More recently, if no less exorbitantly, Georges Didi-Huberman writes in a monograph on Warburg and the survivance of Renaissance images: "Warburg is our haunting; he is to art history that which an unredeemed ghost—a dibbouk—might be to the place where we live." Warburg himself, in one of the last entries in the Tagebuch writes: "Nietzsche speaks once of the (intellectual), 'diabolical courage of the Jews.' Yesterday evening I really felt that one must already be possessed by it in order to engage with these problems of the spirit's wandering. White Necromancy = historical perspective.” Thus even if his intellectual legacy is the main reason why Warburg still haunts us, surely, given such sentiments, his biography furnishes other reasons as well.

Yes, as Michael Ann Holly eloquently asserts in a recent book, art history for Warburg was “the melancholy art.” But it was also for him an ecstatic, redemptive one. As can be discerned in panel 79 of the Mnemosyne Atlas, Warburg urgently, if naïvely sought to reconcile what he called “polarities.” This panel is dominated by photographs of the signing of the Lateran Treaty in Rome on February 11, 1929, wherein the Holy See renounced claims of temporal power in recognition of its sovereignty. This was an event that Warburg witnessed with great fascination. In On Pagans, Jews, and Christians, Arnaldo Momigliano paraphrases a story often told by Bing:

There were in Rome tremendous popular demonstrations . . . Mussolini became overnight the 'man of providence,' and in such an inconvenient position he remained for many years. Circulation in the streets of Rome was not very easy on that day, and it so happened that Warburg disappeared from the sight of his companions. They anxiously waited for him back in the Hotel Eden, but there was no sign of him for dinner. Bing and others even telephoned the police. But Warburg reappeared in the hotel before midnight, and when he was reproached he soberly replied something like this in his picturesque German: 'You know that throughout my life I have been interested in the revival of paganism and pagan festivals. Today I had the chance of my life to be present at the re-paganization of Rome, and you complain that I remained to watch it.’

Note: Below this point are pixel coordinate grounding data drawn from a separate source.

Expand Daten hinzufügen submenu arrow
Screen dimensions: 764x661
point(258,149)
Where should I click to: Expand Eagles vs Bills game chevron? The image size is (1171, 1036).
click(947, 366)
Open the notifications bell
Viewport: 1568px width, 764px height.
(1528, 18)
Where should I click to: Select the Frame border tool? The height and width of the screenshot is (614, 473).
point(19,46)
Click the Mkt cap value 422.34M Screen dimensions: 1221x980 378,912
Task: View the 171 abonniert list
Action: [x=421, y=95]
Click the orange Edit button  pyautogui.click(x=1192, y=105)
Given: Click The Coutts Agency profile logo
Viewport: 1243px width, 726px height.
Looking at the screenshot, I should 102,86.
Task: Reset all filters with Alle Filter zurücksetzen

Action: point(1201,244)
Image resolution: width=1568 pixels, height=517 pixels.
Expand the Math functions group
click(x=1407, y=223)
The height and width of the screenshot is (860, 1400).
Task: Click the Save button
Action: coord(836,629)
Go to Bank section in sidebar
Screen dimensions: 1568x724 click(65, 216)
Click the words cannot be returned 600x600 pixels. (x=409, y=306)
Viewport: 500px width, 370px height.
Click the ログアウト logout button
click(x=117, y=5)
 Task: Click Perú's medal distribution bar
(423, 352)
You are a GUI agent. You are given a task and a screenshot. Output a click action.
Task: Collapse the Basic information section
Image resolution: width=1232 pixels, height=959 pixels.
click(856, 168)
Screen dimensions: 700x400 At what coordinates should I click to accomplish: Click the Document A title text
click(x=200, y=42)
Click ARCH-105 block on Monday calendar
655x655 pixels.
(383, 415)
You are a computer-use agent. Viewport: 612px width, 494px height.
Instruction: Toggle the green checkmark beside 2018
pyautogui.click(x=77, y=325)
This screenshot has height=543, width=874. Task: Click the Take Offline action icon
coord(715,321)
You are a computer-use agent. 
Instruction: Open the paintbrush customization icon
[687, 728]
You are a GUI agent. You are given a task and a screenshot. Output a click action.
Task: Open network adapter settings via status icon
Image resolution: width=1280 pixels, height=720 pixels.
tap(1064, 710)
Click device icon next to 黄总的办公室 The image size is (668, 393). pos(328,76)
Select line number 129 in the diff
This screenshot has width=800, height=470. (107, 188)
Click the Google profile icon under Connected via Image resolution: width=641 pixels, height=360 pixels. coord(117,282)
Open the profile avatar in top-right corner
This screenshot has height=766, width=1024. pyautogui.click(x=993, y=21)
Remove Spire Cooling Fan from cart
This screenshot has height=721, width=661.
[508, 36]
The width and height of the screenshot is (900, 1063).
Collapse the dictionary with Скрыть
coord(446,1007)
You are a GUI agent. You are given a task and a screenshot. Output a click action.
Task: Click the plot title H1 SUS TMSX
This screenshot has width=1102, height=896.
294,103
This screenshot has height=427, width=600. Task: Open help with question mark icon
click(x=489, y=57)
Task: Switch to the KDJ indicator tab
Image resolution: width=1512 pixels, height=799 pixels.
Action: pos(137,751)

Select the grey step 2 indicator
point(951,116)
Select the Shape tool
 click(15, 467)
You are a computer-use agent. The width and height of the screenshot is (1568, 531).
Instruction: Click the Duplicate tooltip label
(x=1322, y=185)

Alternately, in one of his very last entries in the Tagebuch, Warburg plaintively wonders: "Who will compose for me the anti-Saturnian paean on the late-ripening apple tree?” This literally refers to an old apple tree in the garden of his house, which everyone save Warburg thought was moribund. Warburg resisted having it uprooted and in the late summer of 1929 it unexpectedly began to bear fruit. Transformed here into an ambiguous symbol of his inventive intellectual efforts to reap the fruits of pagan antiquity, the apple tree seems tied to the fate of its saviour, who still seeks allies in his spiritual and psychic battles against Saturnian forces. But Warburg's question summons, too, the specter of myth, as northern European superstition maintained that a late-blooming fruit tree was a sign of impending death. In this manner, even in his last hours Warburg metaphorically marries North and South, past and present, to express the hope that his fears would be redeemed.